Your data is shown twice -- in full above, and the fitting selection below.

Pick a curve from the menu in the lower part of the screen. It is drawn in red over your data. If the curve is out of range, it looks like a flat line across the top or bottom.

Vary parameters and see the curve change

Curve parameters are listed below the equation. Move a slider, or type a new value in the box below the slider, and see the effect on the curve.

Fit the function to your data

Press the "Fit" button in the lower-right corner. Some curves are sensitive to the initial parameter values. If it doesn't fit nicely, try tuning the parameters by hand, then "Fit" again.


Data Preparation

There are two data displays. The top one shows the full unprocessed data. The bottom one shows the sub-range of processed data you've chosen for fitting.

Choose data series for the X and Y axes

The X series is the independent variable. Y is the dependent variable for fitting. Choose from any series (columns) in your data, using the "X" and "Y" menus between data displays.

Select a sub-region for fitting

Click and drag across either data display to select some data. To move one endpoint of the selection, point at it (where the background changes from white to blue), click and drag. You can also type the endpoints as percentages or X-values, in the panel between displays. To select all data, choose "Zoom out" from the "View" or right-click menus. You can also undo and redo zoom changes.

Exclude junk data

To exclude junk data, e.g. noise spikes, from the display and fitter, select it and click "Exclude: Sel". This writes an expression such as "10.0 <= X <= 20.0". You can edit this expression directly using any series names; for example, "Y1 <= 0" discards negative data in preparation for logarithmic fitting.

Use logarithmic scaling

To work with one or both axes in logarithmic space (base e), check the boxes "x log" or "y log." Any numbers <= 0 are mapped to k-1, where k=log(min_positive_value). Logarithmic data is used for display and fitting, but selection and exclusion bounds are always given in non-logarithmic coordinates.

Filter and resample

Fitting a large dataset can be slow. These two options can dramatically reduce the number of fitted datapoints (shown as "N" between data displays). To show these options, click the expander (a triangle or "+") between displays, under the word "sel."

Optionally apply a low-pass filter. The data is automatically decimated at twice the filter frequency. Filtering is only available for evenly-sampled data.

After the filter, you can optionally apply QuB's adaptive resampling: we find each stretch of data with standard deviation less than a threshold, and replace it with one representative point.

Assign weights for fitting

Next to filter and resample, the "Weight" box says how to weight each data point.

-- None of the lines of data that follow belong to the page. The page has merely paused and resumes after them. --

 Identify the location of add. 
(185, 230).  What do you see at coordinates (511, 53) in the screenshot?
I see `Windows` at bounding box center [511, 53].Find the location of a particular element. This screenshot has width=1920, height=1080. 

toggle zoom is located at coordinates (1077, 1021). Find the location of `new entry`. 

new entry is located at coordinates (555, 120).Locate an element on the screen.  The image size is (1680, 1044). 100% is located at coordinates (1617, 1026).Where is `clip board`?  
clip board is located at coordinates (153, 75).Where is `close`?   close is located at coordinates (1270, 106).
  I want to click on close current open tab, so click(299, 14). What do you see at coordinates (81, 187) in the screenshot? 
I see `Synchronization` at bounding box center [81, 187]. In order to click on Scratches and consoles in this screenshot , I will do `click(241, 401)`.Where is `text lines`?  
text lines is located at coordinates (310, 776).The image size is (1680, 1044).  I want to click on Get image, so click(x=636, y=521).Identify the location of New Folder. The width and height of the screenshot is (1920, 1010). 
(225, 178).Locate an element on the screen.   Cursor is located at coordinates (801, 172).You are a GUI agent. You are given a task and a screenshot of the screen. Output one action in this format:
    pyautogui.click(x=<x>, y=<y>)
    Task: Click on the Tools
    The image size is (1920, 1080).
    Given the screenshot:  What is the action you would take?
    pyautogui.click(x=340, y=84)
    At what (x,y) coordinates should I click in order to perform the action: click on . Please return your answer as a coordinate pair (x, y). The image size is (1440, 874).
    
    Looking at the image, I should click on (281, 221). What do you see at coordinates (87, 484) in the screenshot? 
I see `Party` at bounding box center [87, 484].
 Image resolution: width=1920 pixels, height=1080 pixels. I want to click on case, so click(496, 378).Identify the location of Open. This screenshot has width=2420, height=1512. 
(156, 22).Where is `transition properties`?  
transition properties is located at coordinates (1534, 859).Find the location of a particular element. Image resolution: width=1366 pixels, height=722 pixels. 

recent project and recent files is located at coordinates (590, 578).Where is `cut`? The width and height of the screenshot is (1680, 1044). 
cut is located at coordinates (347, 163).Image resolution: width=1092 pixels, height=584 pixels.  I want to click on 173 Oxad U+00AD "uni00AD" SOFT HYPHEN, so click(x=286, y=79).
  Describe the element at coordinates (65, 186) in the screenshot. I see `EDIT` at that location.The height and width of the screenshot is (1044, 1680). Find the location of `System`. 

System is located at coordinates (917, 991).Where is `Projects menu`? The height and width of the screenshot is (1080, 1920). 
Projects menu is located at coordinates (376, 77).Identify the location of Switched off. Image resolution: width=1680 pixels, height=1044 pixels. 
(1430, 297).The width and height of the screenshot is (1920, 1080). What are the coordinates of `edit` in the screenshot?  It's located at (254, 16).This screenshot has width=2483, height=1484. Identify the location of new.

By default each point weighs the same ("1.0") but you can enter any expression using the series names, e.g. "1/Y1", "sqrt(Y1)". Note that larger weight == more important, unlike some fitting packages.

Classically, each data point should be weighted by the inverse of its variance, so points with smaller error count more toward the fit. If you don't have a data series containing the points' variance, you might estimate it as equal to their Y value, and choose weights of "1/Y1" (or whatever your Y series is named). Or you can leave it as "1.0" and give each point equal weight.

Read x,y coordinates from the display

Between data displays, on the right, the field "N" shows the number of data points to be fit. Below it are (x, y) mouse coordinates.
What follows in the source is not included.